Durysta eliminates the need for cumbersome eyedrops.

It’s well known that administering eyedrops poses challenges for patients.

Margot L. Goodkin, MD, PhD, executive director, Clinical Development, at Allergan, says that some patients may have physical challenges that make using drops difficult. In addition, some patients may forget to use their eyedrops or have to juggle administering several medications per day.

For patients with open-angle glaucoma or ocular hypertension, Allergan’s Durysta may be a good option. It is the first FDA-approved intracameral, biodegradable sustained-release implant indicated to reduce IOP in these patients.

“Durysta takes the hassle out of using eyedrops to treat glaucoma, and the medication doesn’t have preservatives like drops do,” says Randy Craven, MD, chief, Wilmer Eye Institute at Bethesda, vice chair of Wilmer Practice Network and associate professor at Johns Hopkins University School of Medicine, located in Bethesda, Md. “The implant provides continual delivery of bimatoprost for a long period of time, so if patients forget to use their drops or don’t get their refill on time, they still have the comfort of knowing that the drug is being delivered.”

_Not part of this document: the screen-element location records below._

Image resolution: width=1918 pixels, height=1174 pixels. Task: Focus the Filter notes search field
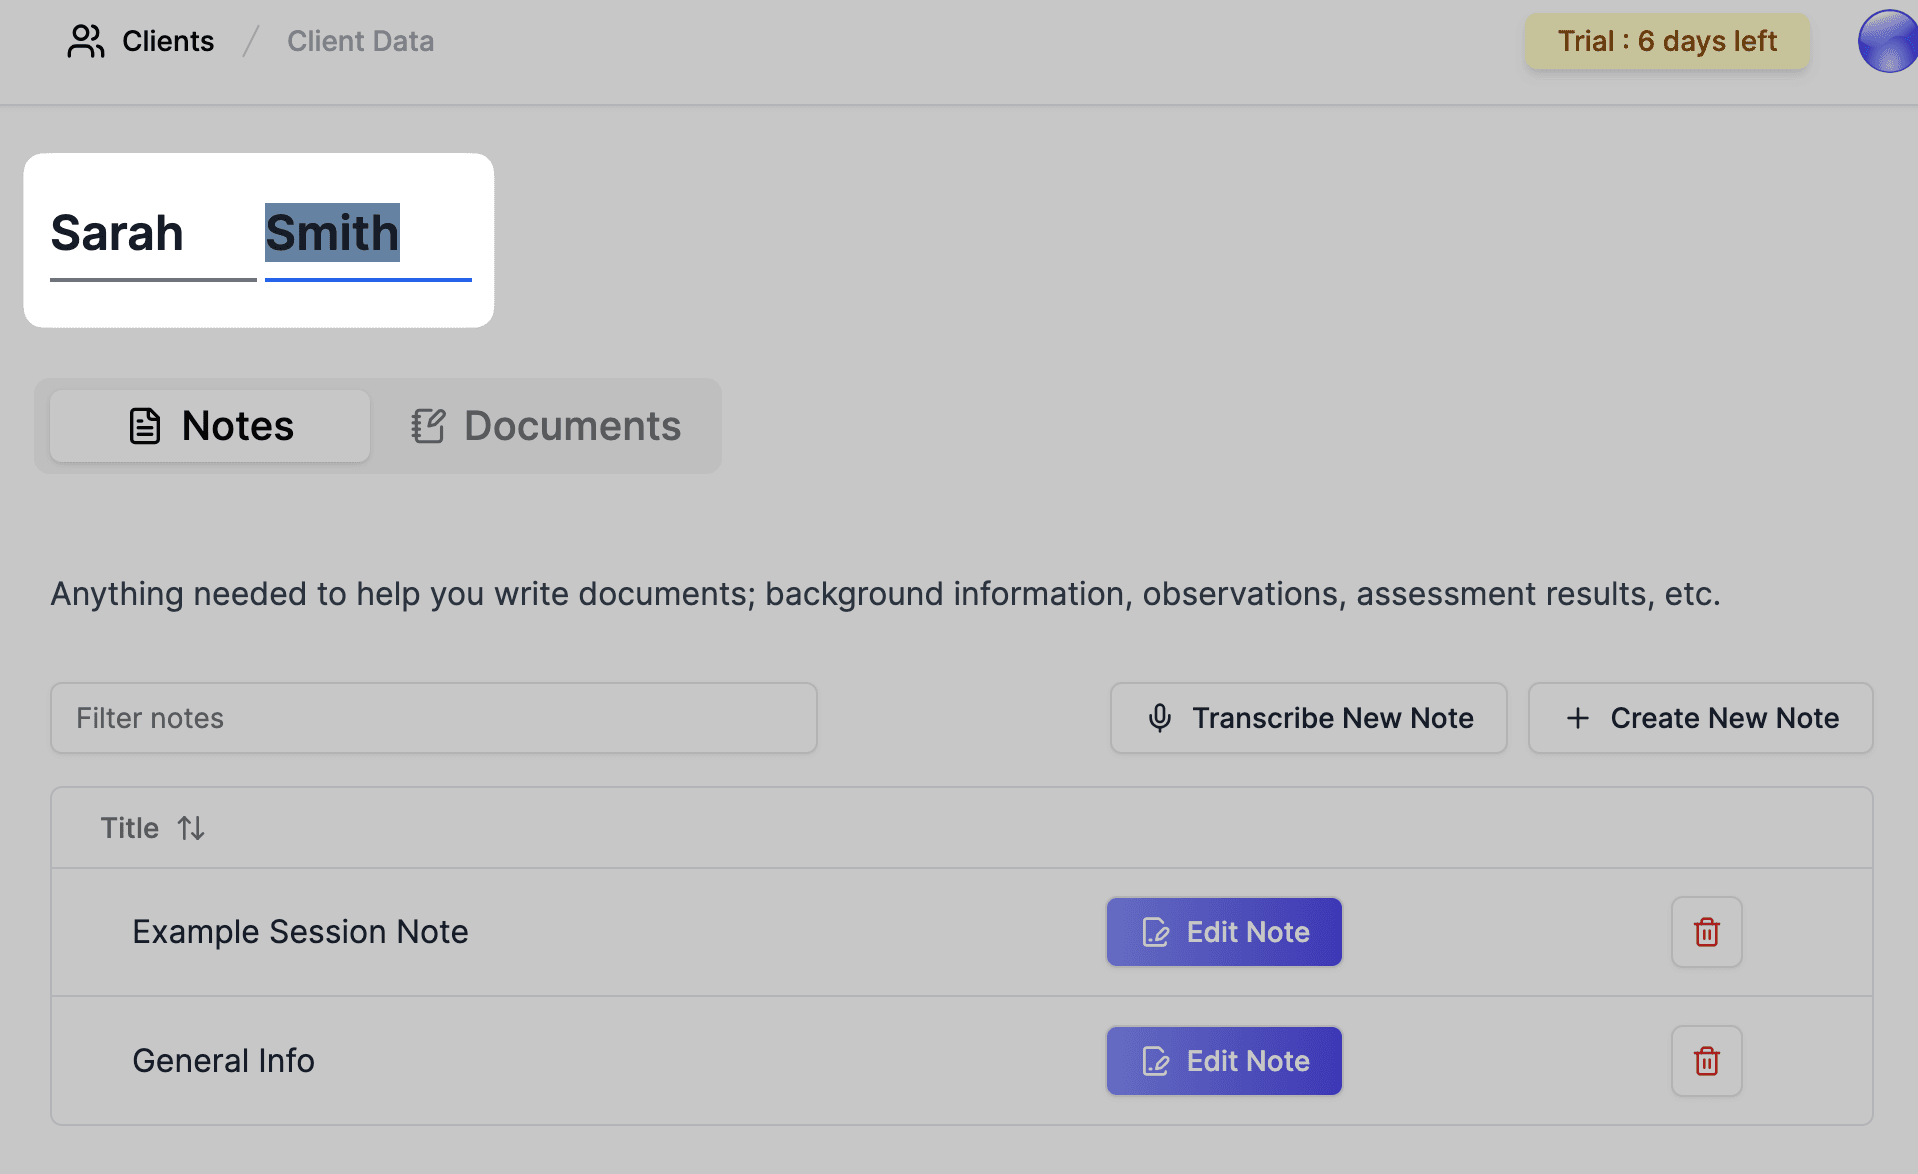click(433, 718)
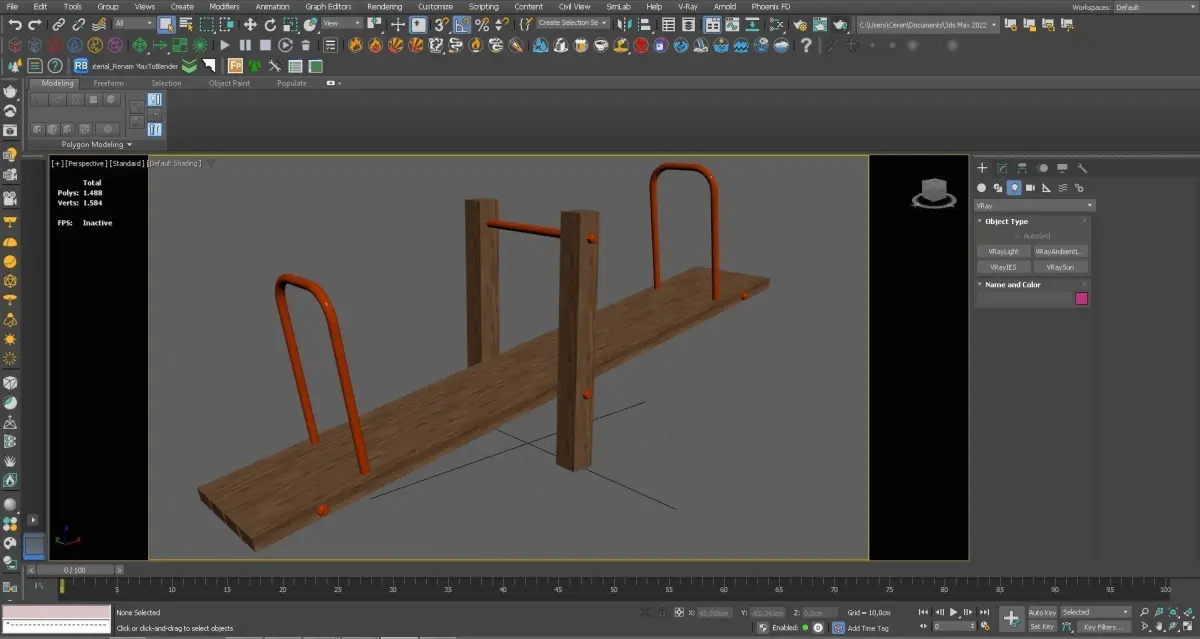This screenshot has width=1200, height=639.
Task: Toggle the Angle Snap button
Action: pyautogui.click(x=461, y=24)
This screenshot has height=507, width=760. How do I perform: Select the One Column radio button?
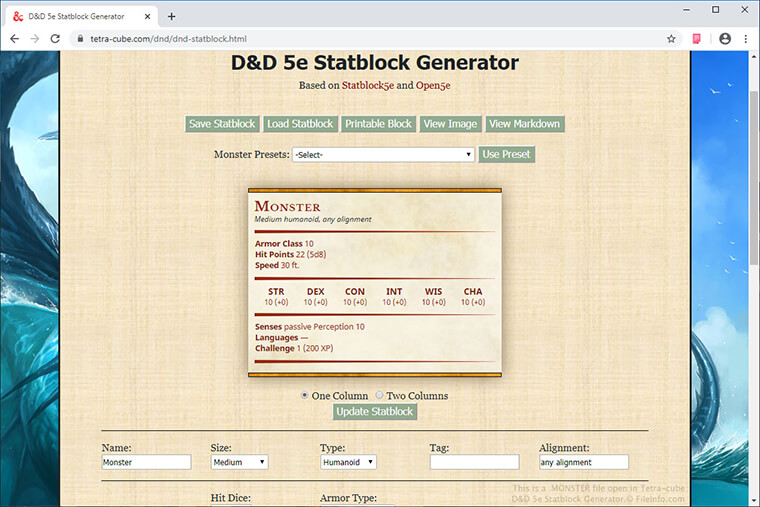point(305,395)
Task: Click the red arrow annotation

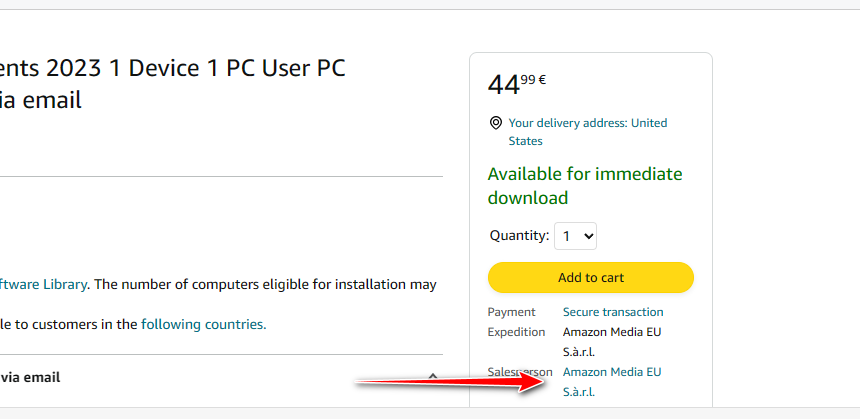Action: [451, 382]
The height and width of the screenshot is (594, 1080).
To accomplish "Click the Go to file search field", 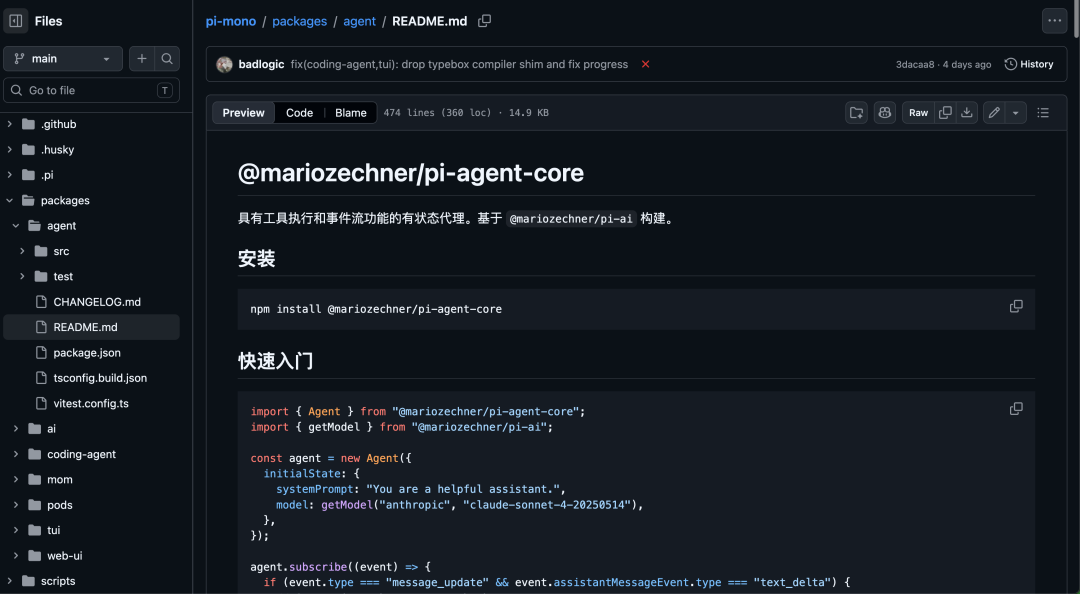I will point(90,90).

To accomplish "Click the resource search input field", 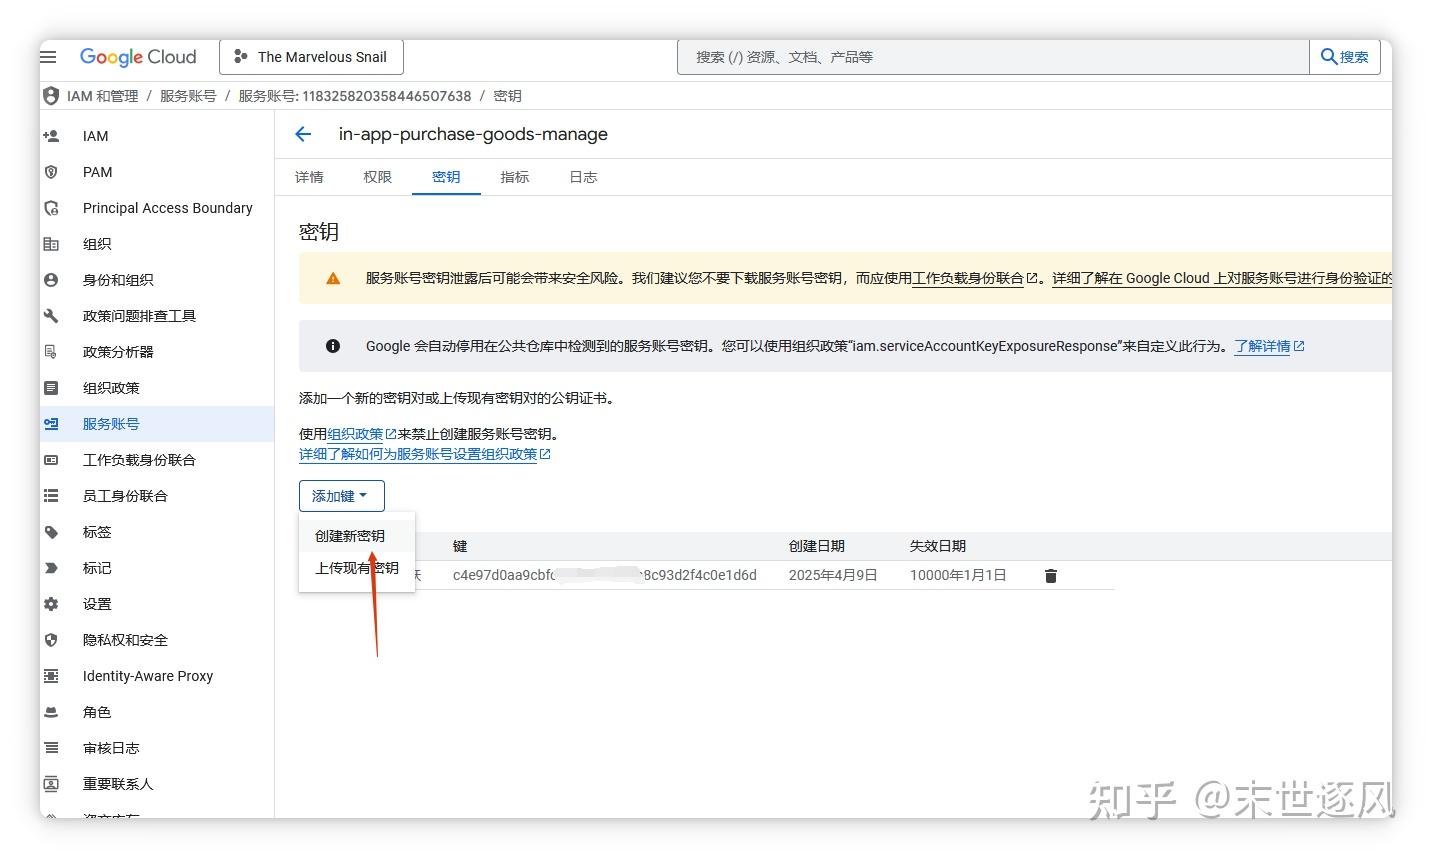I will point(992,56).
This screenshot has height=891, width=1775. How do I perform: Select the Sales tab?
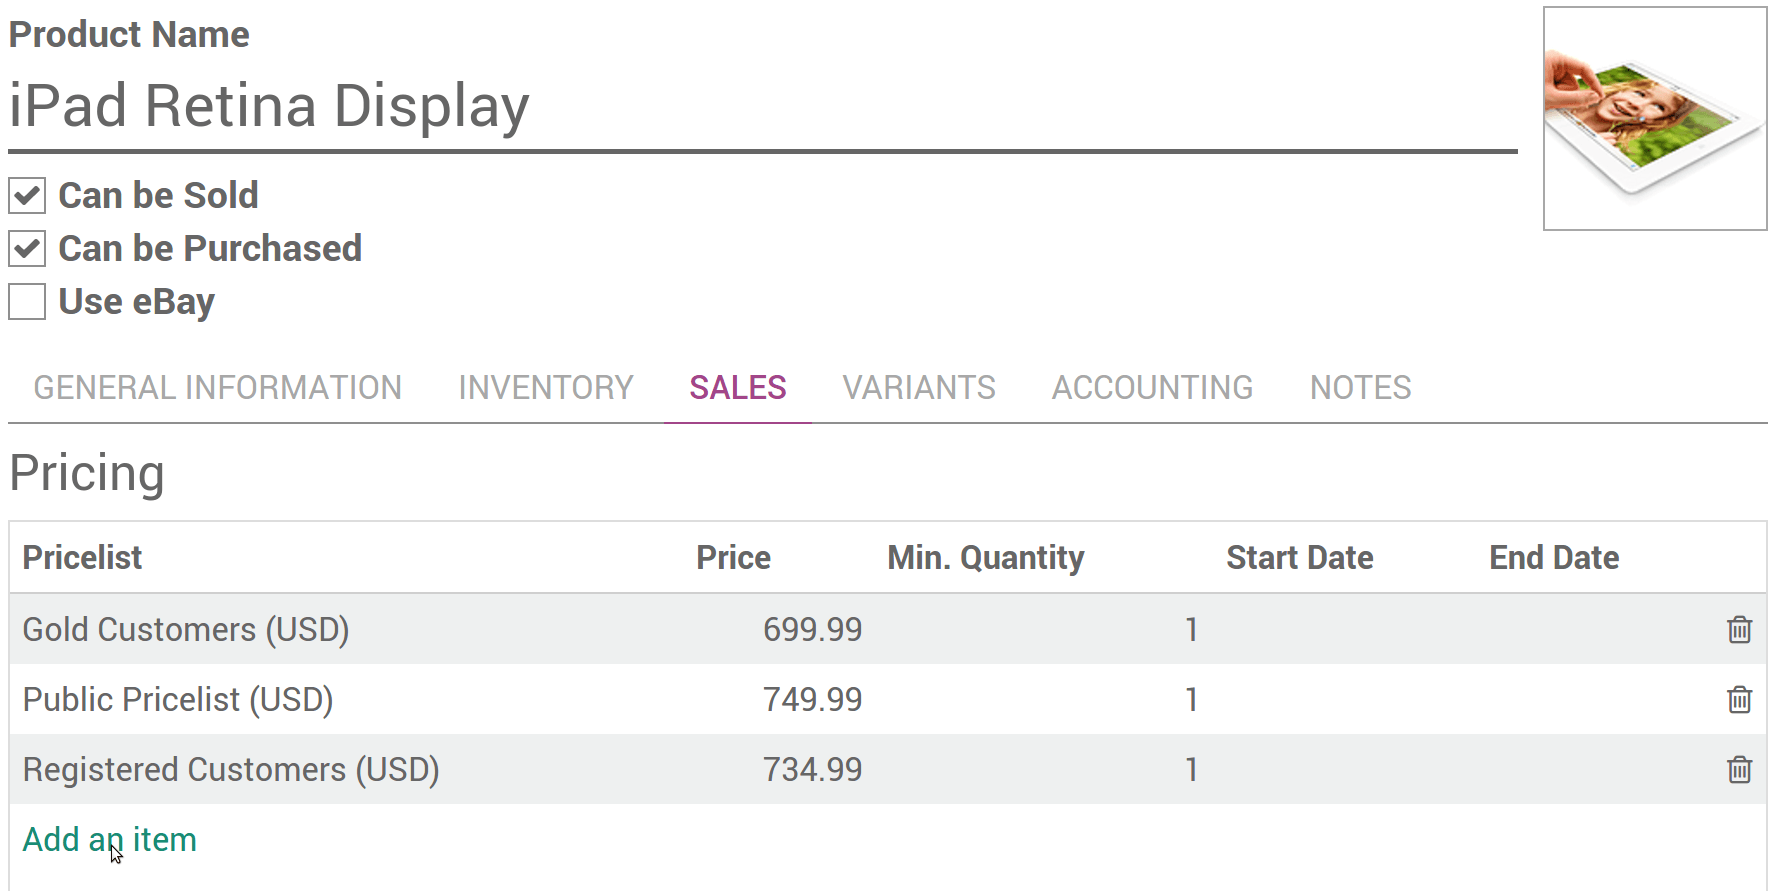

Furthermore, the implant benefits ophthalmologists by putting the treatment into their hands rather than in patients’ hands, Dr. Goodkin says.

“It allows physicians to get away from the unknown variable of whether or not a patient is using their medication,” adds Dr. Craven.

HOW IT WORKS

Durysta is delivered directly into the eye’s anterior chamber, where the tissues involved in lowering IOP are located. It works by enhancing aqueous outflow from the eye, Dr. Goodkin explains.

When initially administered into the eye, Durysta is in the form of a small particle, like a tiny grain of salt. After it’s placed into the eye, the compound (comprised of 10 mcg of bimatoprost, a prostaglandin analog) is slowly metabolized and releases the drug into the eye, Dr. Craven explains. As it’s metabolized, it turns into water and carbon dioxide and slowly disappears. In a Phase 3 clinical trial, Durysta took a year to dissipate in some patients and for others it took less time.¹

In a Phase 1/2 study, about 25% of patients had their eye pressure controlled for up to 2 years.² Also, Durysta reduced IOP by approximately 30% from baseline over a 12-week period in two Phase 3 studies.¹

THE IMPLANT PROCEDURE

The administration can be performed in an exam room or in a minor surgical room. The procedure itself takes less than 10 minutes.

Durysta is preloaded into a single-use, handheld, pen-like applicator containing a small needle. The needle enters the anterior chamber of the eye through the clear cornea. The implant is then released by pressing a button located on the applicator.

The procedure is done under magnification, giving the ophthalmologist clear visualization of the anterior chamber structures, Dr. Goodkin says. Sterile conditions help mitigate the risk of ocular infection. A topical anesthetic is used to numb the eye, and it also helps to stabilize the patient’s head during administration, which minimizes risk of ocular trauma from the patient’s own movement. Afterward, the physician checks for aqueous leakage where the needle was inserted to ensure that it is self-sealing.

Some degree of discomfort is expected following the procedure, such as slight irritation of the eye from the procedure preparation, in which drops and an eyelid speculum were inserted. In Phase 1/2 and Phase 3 studies, there were low incidences of side effects typically associated with prostaglandin analog medications after administration, and a few patients had inflammation. However, there were no significant issues with IOP control, such as pressure spikes or pressure being too low, Dr. Craven says. A few patients had transient IOP elevation after administration, but not to a degree of concern.^1,2

CLINICAL IMPLICATIONS

Patients in clinical trials had open-angle glaucoma, ocular hypertension or two of the most common forms of secondary open-angle glaucoma: pigmentary glaucoma and pseudoexfoliation glaucoma. Other diagnoses weren’t studied, Dr. Goodkin says, because an open angle is required in order to have enough space for the implant.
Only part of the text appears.